25 years after Manitoba’s report on root-causes of crime, native incarceration rates have skyrocketed

Twenty-five years after the “Report of the Aboriginal Justice Inquiry of Manitoba” enumerated its root causes of crime in Indigenous communities – poverty, lack of education, unemployment, poor health – it has been recently reported that while these causes have undergone no change, marginal change, or moderate degrees of change for the better, incarceration rates have skyrocketed in the opposite direction.

Onkwehon:we unemployment has barely improved over the quarter century, as did measures of Onkwehon:we health, showing double the premature death rates over Canadians, twice the infant mortality rate, and far higher rates of diabetes, obesity, tuberculosis, heart disease and other ailments.

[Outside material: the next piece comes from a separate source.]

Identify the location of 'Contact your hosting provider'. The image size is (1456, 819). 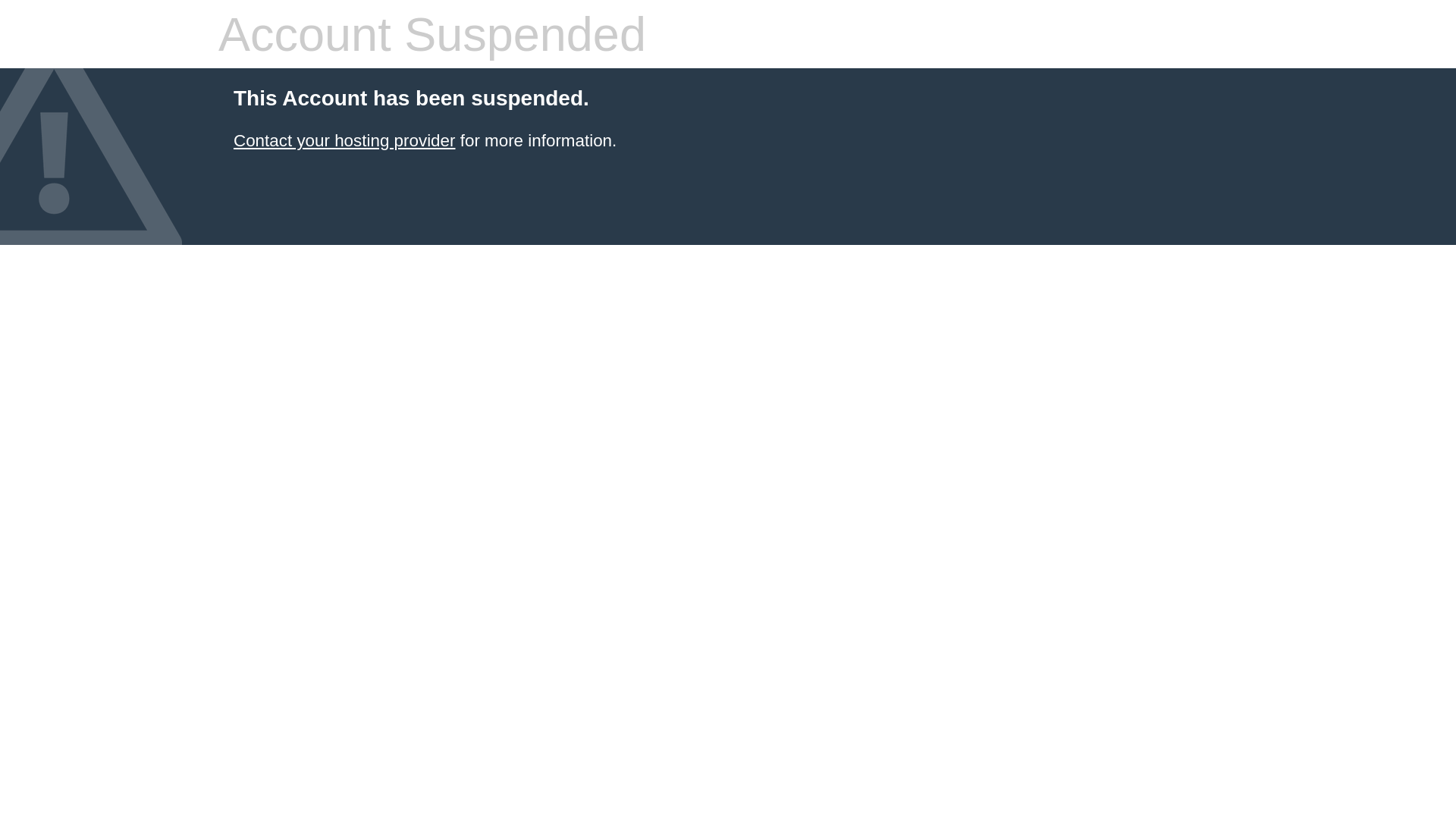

There has been no change in the housing situation, as a quarter of all on-reserve units need major repairs and two-thirds remain overcrowded. Poverty statistics continue to show a poverty level of 30 percent below the Canadian average. More recent reports from the Canadian Center for Policy Alternatives shows that over half of all Onkwehon:we children live in poverty, a number that climbs beyond 60% in Saskatchewan and Manitoba.

The only factor to have changed considerably compared to the study 25 years ago is the incarceration rate of Onkwehon:we. The Aboriginal Justice Inquiry condemned the over-incarceration of Onkwehon:we, at a time when 40% of Manitoba’s prison population were native. As of 2011, that number had risen to 70%, even though Onkwehon:we in Manitoba make up only 13% of the population.